# Thread: find a and b to make continuous

1. ## find a and b to make continuous

1) f(x) = ax^4 if |x| >= 1
(x^2) + b if |x|<1

I need to find a and b to make f continuous and differentiable everywhere.

I have no idea how though?

2) a)I need to find the domain and range of the derivative of h(x) = x + sqrt[x] which i found to be 1 + .5x^(-.5).
I was never good at finding domain and range.

b) determine, in standard form, the equation of the line normal to the curve, y = h(x), at point (1, h(1)).
(in case anyone doesnt know, normal means perpendicular to the tangent line)

1) f(x) = ax^4 if |x| >= 1
(x^2) + b if |x|<1

I need to find a and b to make f continuous and differentiable everywhere.

I have no idea how though?
what does the definition of continuity say? you have to fulfill three conditions.

**Tasks to complete**
(a) Answer these questions using the thread.
(i) Which two properties must f have everywhere?
(ii) What did the poster find the derivative of h(x) = x + sqrt[x] to be?
(iii) How many conditions does the definition of continuity require, according to the thread?
(b) Copy everything from "1. ## find a" down to "point (1, h(1))." in the thread, substituting "smooth" for "continuous".
The records that come next are from another source.

**Supplied information**

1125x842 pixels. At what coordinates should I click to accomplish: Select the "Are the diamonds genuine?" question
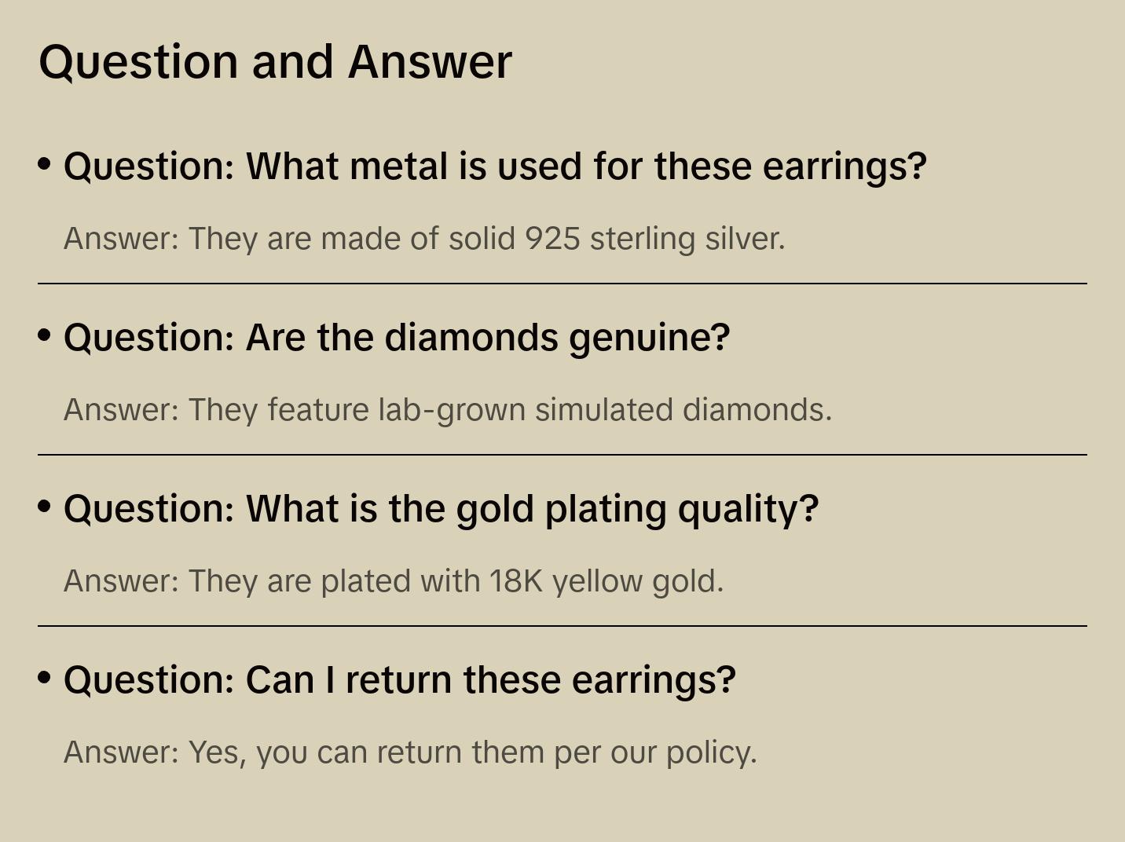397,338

...

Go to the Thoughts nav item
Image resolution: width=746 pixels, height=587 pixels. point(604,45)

---

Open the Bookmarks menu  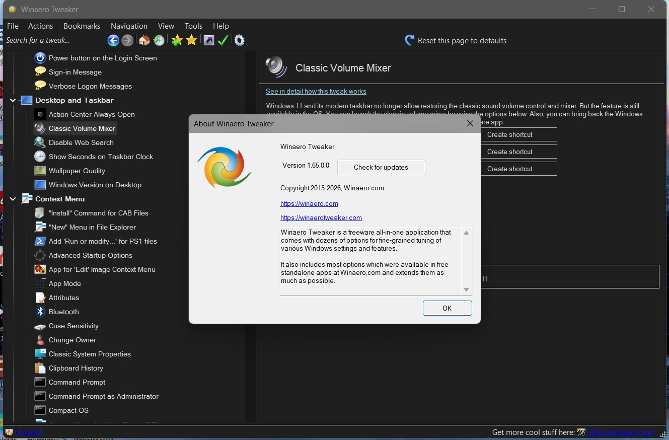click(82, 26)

**Responses per task**
(a)
(i) Continuous and differentiable
(ii) 1 + .5x^(-.5)
(iii) Three

(b)
1. ## find a and b to make smooth

1) f(x) = ax^4 if |x| >= 1
(x^2) + b if |x|<1

I need to find a and b to make f smooth and differentiable everywhere.

I have no idea how though?

2) a)I need to find the domain and range of the derivative of h(x) = x + sqrt[x] which i found to be 1 + .5x^(-.5).
I was never good at finding domain and range.

b) determine, in standard form, the equation of the line normal to the curve, y = h(x), at point (1, h(1)).